For this analysis, ATTOM looked at home values, price appreciation, sales volume and property taxes along with flood risk and wildfire risk for nearly 7.5 million single family homes statewide, broken down by county into the three new proposed states — Northern California (40 counties); Southern California (12 counties); and California (6 counties).
Proposed Northern California state with highest share of property tax revenue
Counties comprising the proposed Northern California state took in 41 percent of the current California’s property tax revenue on single family homes in 2017 while accounting for 38 percent of homes.
Counties comprising the proposed California state took in 27 percent of the current California’s property tax revenue on single family homes in 2017 while accounting for 25 percent of the homes.
Conversely, counties comprising the proposed Southern California state account for 37 percent of the current California’s single family homes but took in 32 percent of the total property tax revenue on those homes in 2017.
Northern California outperforming in home price appreciation
Median home prices in the proposed Northern California state are up 120 percent since the bottom of the market in Q1 2009, while median home prices in the new Southern California are up 106 percent and median home prices in the new California are up 98 percent over the same period.
The proposed Northern California state is also outperforming when it comes to home price appreciation over the past year — up 9 percent compared to 8 percent in the proposed California and 7 percent in the proposed Southern California — and the last five years — up 64 percent compared to 59 percent in the proposed California and 57 percent in the proposed Southern California.
Southern California outperforming in home sales volume
First quarter 2018 home sales in the proposed Southern California state are up 59 percent compared to 10 years ago, in Q1 2008. That compares to a 52 percent increase in the proposed California state and a 35 percent increase in the proposed Northern California over the same period.
Single family home sales in the proposed Southern California state also accounted for a disproportionately high share of home sales in Q1 2018 (42 percent) relative to its share of single family home inventory (37 percent).
Proposed California state with lowest share of flood and wildfire risk
Less than 1 percent (0.94 percent) of all single family homes in the proposed California state are in high-risk flood zones compared to 2.26 percent in the new Southern California and 3.72 percent in the new Northern California.
Additionally, just over 2 percent (2.02 percent) of all single family homes in the proposed California state are in high-risk wildfire zones compared to 7.26 percent in the new Northern California and 9.38 percent in the new Southern California.
“The proposed state of Northern California definitely bears a disproportionate share of real estate related flood risk, which makes sense given the terrain and the waterways present there,” said Clifford A. Lipscomb, vice chairman and co-managing director at Greenfield Advisors, a real estate research firm. “In contrast, the data show that the proposed state of Southern California bears the bulk of the risk when it comes to wildfires. The data suggest that Southern California has almost $30 billion more real estate exposure to wildfire risk than the proposed Northern California. California is in a distant third place for both types of risk in terms of real estate.”
Home value data for this analysis was based on the ATTOMIZED Automated Valuation Model (AVM) developed by ATTOM Data Solutions and AVM Analytics and derived from public record sales deed and mortgage data. Median home prices, price appreciation and sales volume data used in this analysis were also derived from public record sales deed data collected by ATTOM from county recorders’ offices while property tax data was derived from county tax assessor data collected by ATTOM.

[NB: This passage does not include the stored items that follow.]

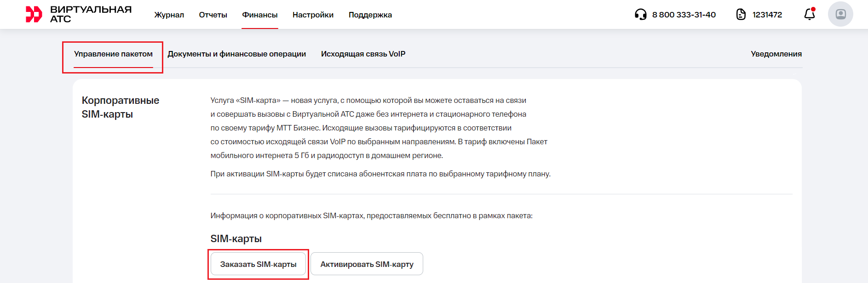This screenshot has height=283, width=868.
Task: Open the Уведомления link on the right
Action: [776, 54]
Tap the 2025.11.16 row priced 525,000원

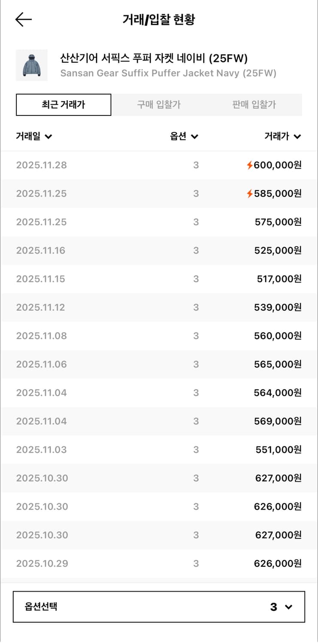point(159,250)
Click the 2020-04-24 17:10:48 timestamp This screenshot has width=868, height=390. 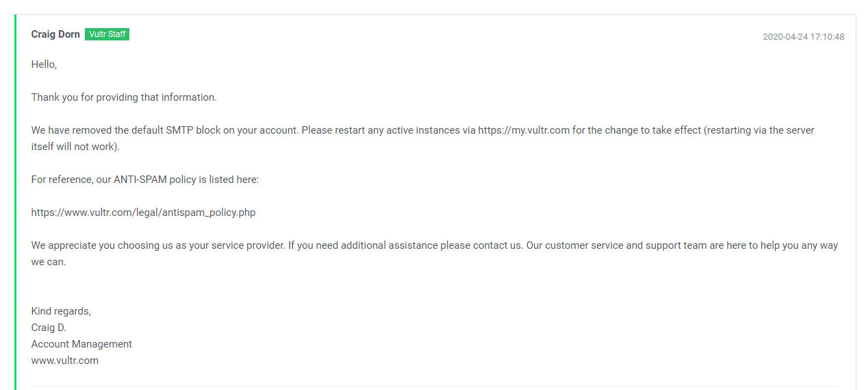[x=803, y=37]
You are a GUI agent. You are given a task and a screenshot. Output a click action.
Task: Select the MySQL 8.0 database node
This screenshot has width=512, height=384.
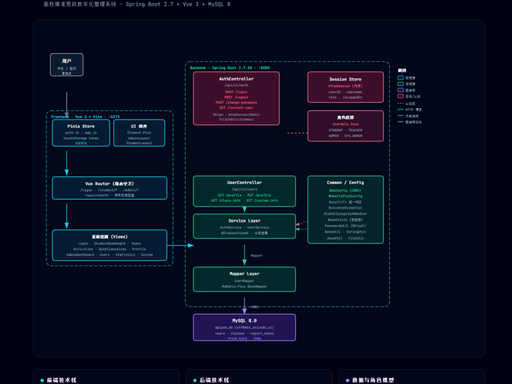click(x=244, y=327)
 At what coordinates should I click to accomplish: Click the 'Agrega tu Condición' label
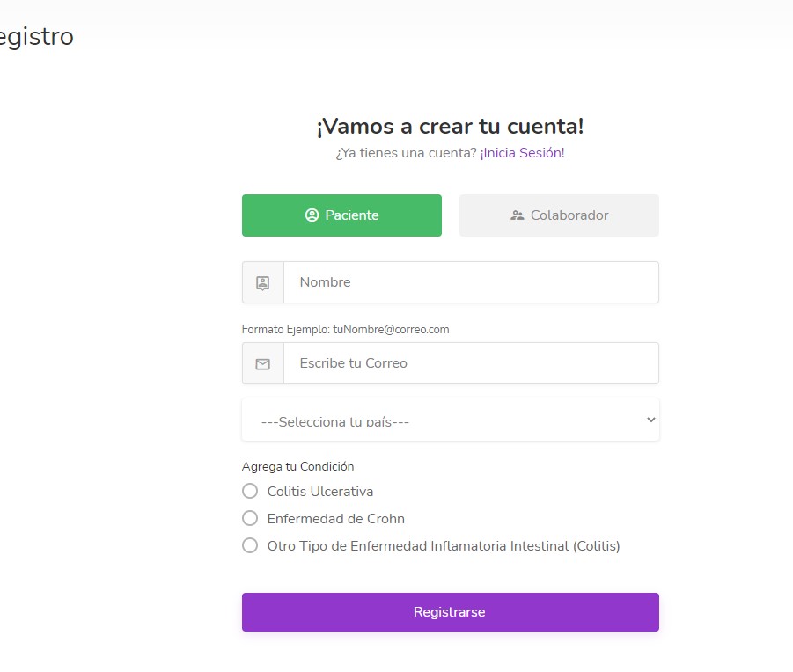(297, 466)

Wildfire data used in the analysis is from the United States Department of Agriculture Forest Service and Fire Modeling Institute, and for this analysis ATTOM looked at the number and percentage of single family homes in each county located in “Very High” or “High” Wildfire Hazard Potential (WHP) areas.
Flood zone data is based on flood zones created by the Federal Emergency Management Agency (FEMA), and for this analysis ATTOM looked at the number and percentage of single family homes in each county located in high-risk flood zones: A, A99, AE, AH, A, V and VE.

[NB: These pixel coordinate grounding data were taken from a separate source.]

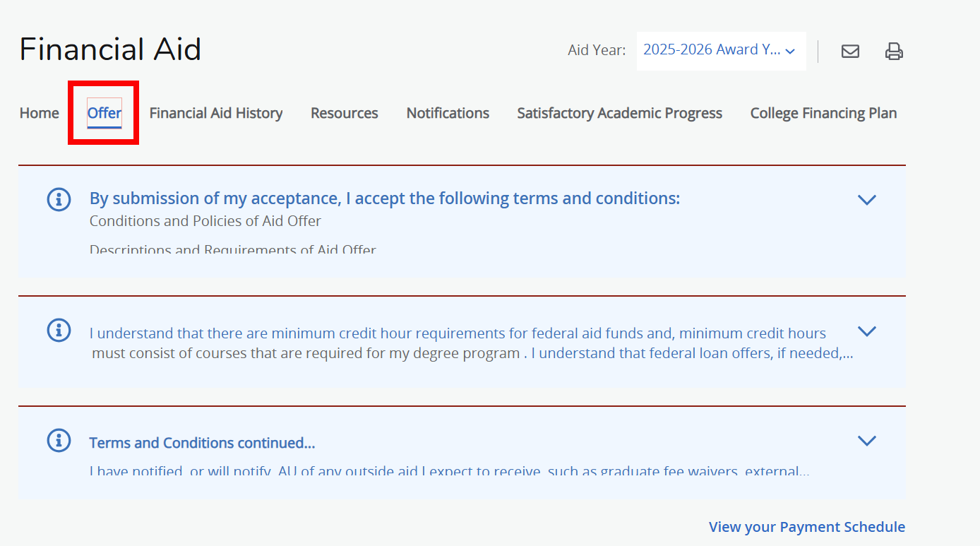Viewport: 980px width, 546px height.
Task: Select the Offer tab
Action: click(103, 113)
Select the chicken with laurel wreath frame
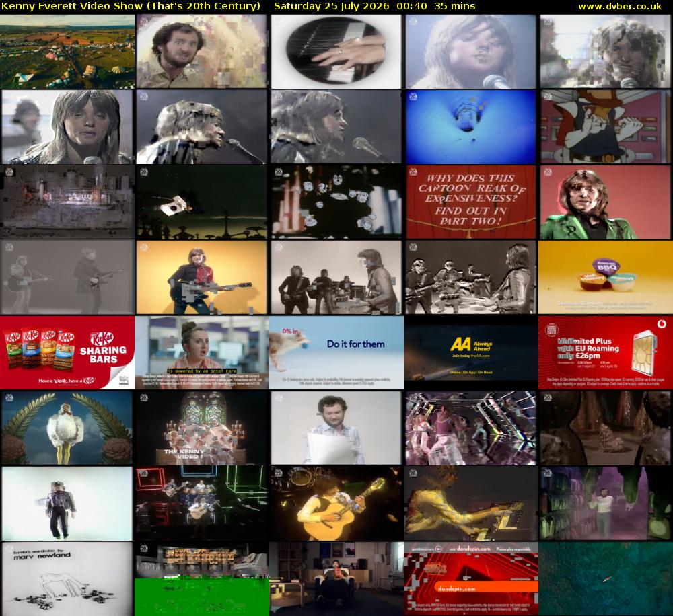The height and width of the screenshot is (616, 673). 67,428
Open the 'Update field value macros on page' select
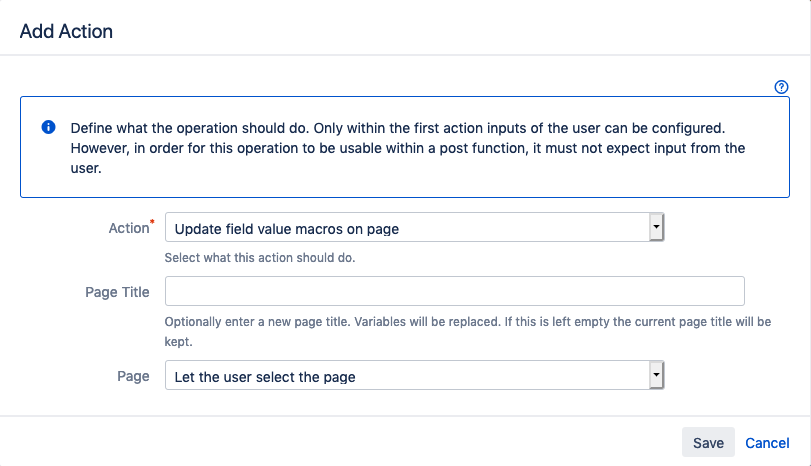The image size is (811, 466). pyautogui.click(x=414, y=227)
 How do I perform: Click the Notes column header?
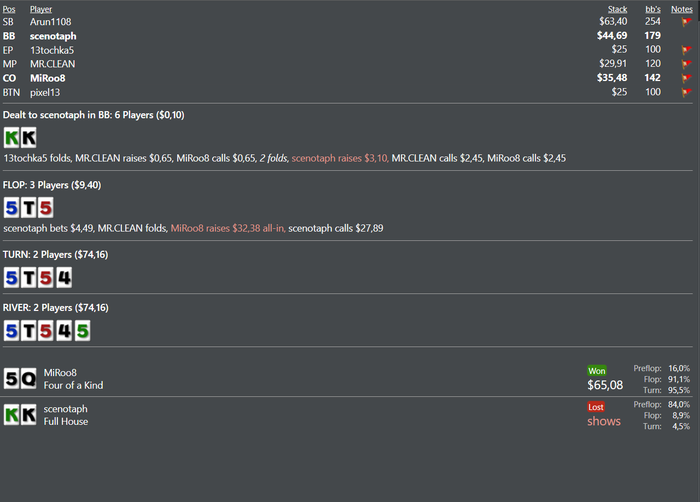681,9
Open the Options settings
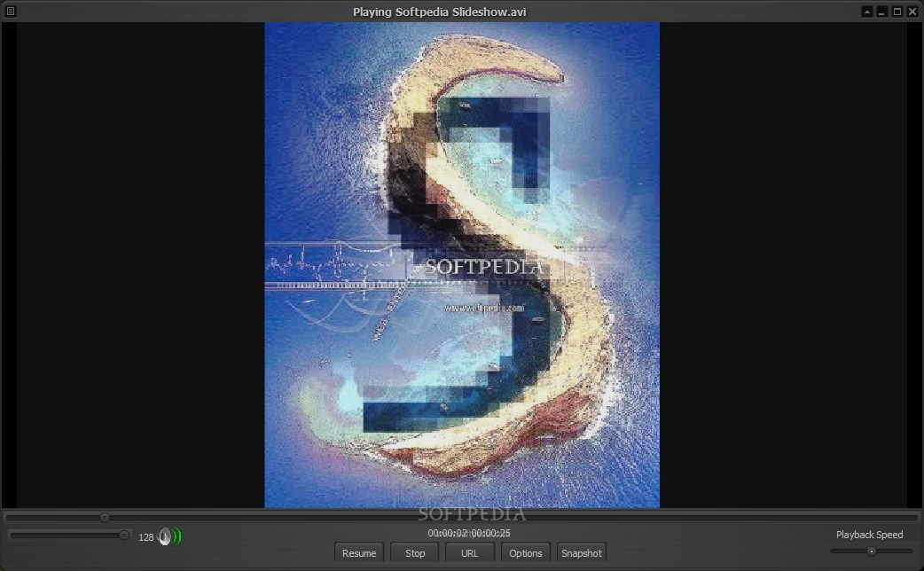The image size is (924, 571). click(x=526, y=553)
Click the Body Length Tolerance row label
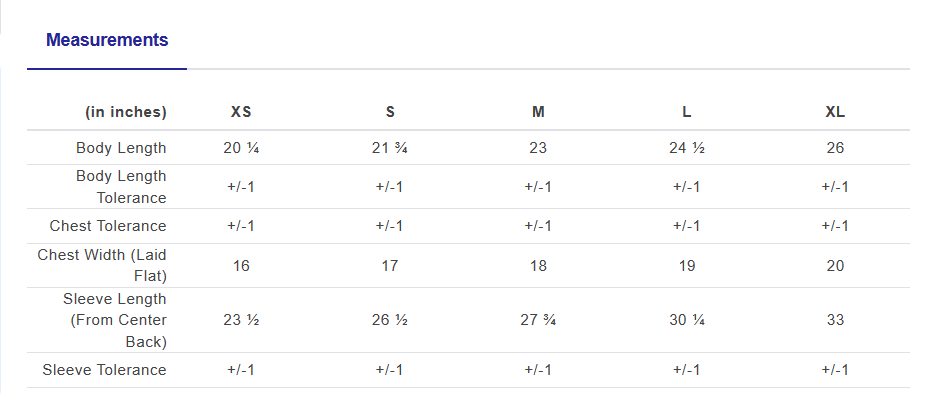941x414 pixels. [121, 187]
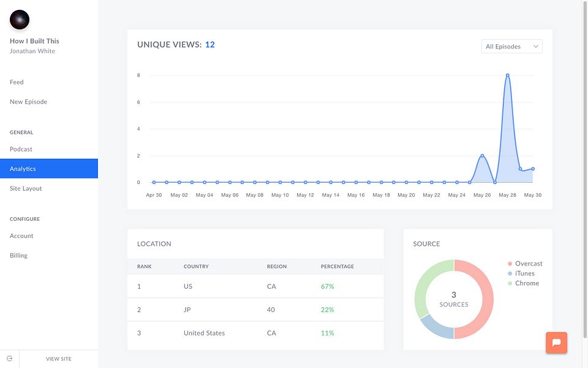This screenshot has width=588, height=368.
Task: Open the orange chat widget
Action: [x=556, y=342]
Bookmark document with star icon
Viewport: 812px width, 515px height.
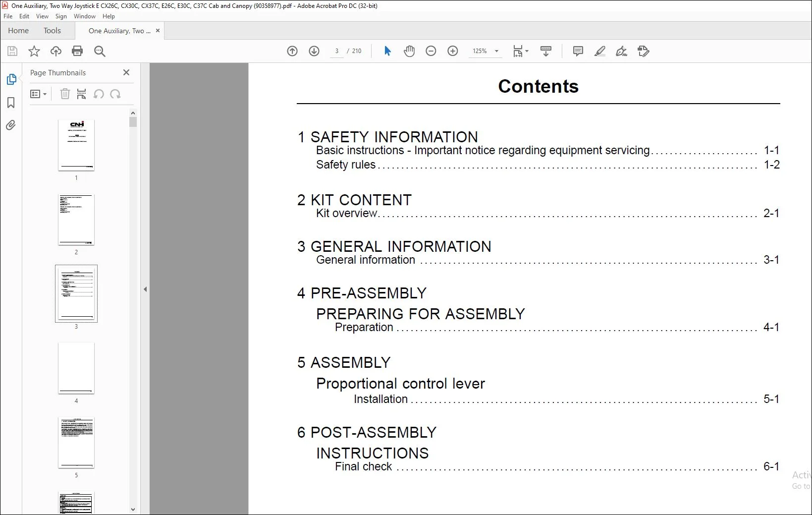[x=34, y=51]
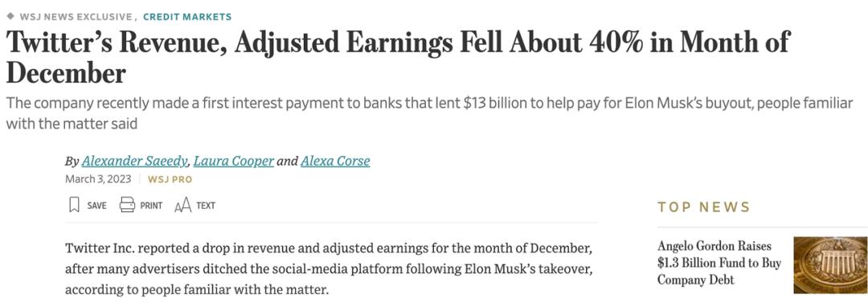Viewport: 868px width, 303px height.
Task: Click the first article paragraph
Action: 330,268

About ATTOM Data Solutions
ATTOM Data Solutions provides premium property data to power products that improve transparency, innovation, efficiency and disruption in a data-driven economy. ATTOM multi-sources property tax, deed, mortgage, foreclosure, environmental risk, natural hazard, and neighborhood data for more than 155 million U.S. residential and commercial properties covering 99 percent of the nation’s population. A rigorous data management process involving more than 20 steps validates, standardizes and enhances the data collected by ATTOM, assigning each property record with a persistent, unique ID — the ATTOM ID. The 9TB ATTOM Data Warehouse fuels innovation in many industries including mortgage, real estate, insurance, marketing, government and more through flexible data delivery solutions that include bulk file licenses, APIs, market trends, marketing lists, match & append and more.